Article publié (deuxième de deux) dans le journal La Presse, le 7 mai 2008
Lavoie, Frédérick
Collaboration spéciale
KAZAN, Tatarstan - Vladimir Poutine quitte le Kremlin au sommet de sa popularité. En huit années de pouvoir, il a instauré un système autoritaire où tout poste important se mérite en échange d'une loyauté indéfectible.
Prenez Rinat Zakirov. Président du Congrès mondial tatar, organisme censé défendre les droits du deuxième peuple en importance dans le pays, après les Russes. Il ne s'offusque pas du fait que le gouvernement russe, sous Poutine, ait voté une loi pour interdire le retour à l'alphabet latin de la langue tatare. "L'important pour nous, ce n'est pas ça", assure M. Zakirov. Il a compris qu'il valait mieux avoir le Kremlin de son côté pour espérer faire avancer ses intérêts. Il est d'ailleurs lui-même devenu chef d'une formation municipale liée à Russie unie, parti dirigé depuis un mois par Poutine lui-même.
À la chute de l'URSS, le Tatarstan nationaliste avait déclaré sa souveraineté, avant de signer une entente avec la fédération, lui conférant une large autonomie.
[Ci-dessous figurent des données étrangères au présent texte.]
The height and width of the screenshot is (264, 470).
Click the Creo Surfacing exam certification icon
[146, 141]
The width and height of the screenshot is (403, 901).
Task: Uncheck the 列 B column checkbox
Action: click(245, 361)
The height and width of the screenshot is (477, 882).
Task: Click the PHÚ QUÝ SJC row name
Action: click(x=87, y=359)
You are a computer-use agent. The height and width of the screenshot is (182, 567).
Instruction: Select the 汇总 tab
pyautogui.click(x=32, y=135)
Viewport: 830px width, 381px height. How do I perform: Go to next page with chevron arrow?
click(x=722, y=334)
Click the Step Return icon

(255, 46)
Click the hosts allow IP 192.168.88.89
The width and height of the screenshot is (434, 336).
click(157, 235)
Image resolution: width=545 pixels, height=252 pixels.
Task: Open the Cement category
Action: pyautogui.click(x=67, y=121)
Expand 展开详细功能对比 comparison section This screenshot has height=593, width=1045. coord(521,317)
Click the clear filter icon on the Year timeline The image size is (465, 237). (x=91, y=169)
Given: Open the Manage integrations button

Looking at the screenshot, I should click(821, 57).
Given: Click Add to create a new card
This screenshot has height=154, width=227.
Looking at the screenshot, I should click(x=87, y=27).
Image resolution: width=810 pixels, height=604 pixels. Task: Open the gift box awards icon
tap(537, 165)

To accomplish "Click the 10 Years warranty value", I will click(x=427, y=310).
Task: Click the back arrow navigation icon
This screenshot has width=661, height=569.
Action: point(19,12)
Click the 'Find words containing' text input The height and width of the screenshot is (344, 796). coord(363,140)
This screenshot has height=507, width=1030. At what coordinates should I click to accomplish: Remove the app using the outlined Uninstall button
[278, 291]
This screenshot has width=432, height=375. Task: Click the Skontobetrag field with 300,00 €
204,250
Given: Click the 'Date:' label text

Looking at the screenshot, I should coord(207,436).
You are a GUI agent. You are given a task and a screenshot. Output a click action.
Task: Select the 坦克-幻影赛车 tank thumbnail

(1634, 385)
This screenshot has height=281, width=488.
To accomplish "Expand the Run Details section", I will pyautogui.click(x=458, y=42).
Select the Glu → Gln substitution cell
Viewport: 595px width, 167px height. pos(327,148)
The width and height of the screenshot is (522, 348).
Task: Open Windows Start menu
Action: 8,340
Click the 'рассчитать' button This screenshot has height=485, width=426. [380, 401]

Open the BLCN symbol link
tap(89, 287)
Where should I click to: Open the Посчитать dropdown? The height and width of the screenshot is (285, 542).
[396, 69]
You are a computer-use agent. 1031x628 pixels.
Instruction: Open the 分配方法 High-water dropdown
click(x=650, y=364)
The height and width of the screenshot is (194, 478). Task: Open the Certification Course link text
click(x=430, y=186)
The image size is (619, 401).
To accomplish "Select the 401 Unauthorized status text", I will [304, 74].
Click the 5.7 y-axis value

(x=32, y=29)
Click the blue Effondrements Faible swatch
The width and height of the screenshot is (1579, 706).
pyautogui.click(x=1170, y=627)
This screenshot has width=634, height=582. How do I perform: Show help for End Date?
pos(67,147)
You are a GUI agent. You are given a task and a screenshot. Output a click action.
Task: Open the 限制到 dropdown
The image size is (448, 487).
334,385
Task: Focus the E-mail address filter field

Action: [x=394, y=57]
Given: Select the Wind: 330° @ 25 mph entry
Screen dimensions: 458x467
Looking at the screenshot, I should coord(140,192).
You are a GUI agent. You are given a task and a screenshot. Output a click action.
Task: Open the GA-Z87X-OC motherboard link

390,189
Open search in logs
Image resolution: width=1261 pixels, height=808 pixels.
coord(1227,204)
Aujourd'hui, le président tatar est toujours le même. Mais depuis 2004, il n'est plus élu. Il est nommé directement par le Kremlin, comme tous les chefs des exécutifs régionaux. En huit ans de régime Poutine, l'autonomie tatare a fondu comme neige au soleil.
La politologue Maria Lipman ne s'étonne pas de ce genre de réaction, où même des gens aux intérêts divergents du Kremlin lui jurent fidélité. "[Poutine] en est arrivé à contrôler à 100% la vie politique du pays."
Le bilan du président sortant n'est toutefois pas pour autant négatif, à son avis. Au contraire. "N'importe quel président dans n'importe quel pays, à la fin de ses deux mandats, serait fier des réalisations de Poutine, qui sont importantes." Elle souligne surtout "l'amélioration significative de la situation économique du pays", rappelant que Poutine a hérité d'un pays au bord de la faillite le 31 décembre 1999, jour de la démission-surprise de Boris Eltsine.
Certes, le président du deuxième pays exportateur d'or noir au monde a profité du quintuplement du prix du baril de pétrole depuis huit ans. "Poutine a été extrêmement chanceux. Mais pour les citoyens russes, l'important c'est qu'ils ressentent que leur vie s'est améliorée et pour ça ils lui sont reconnaissants."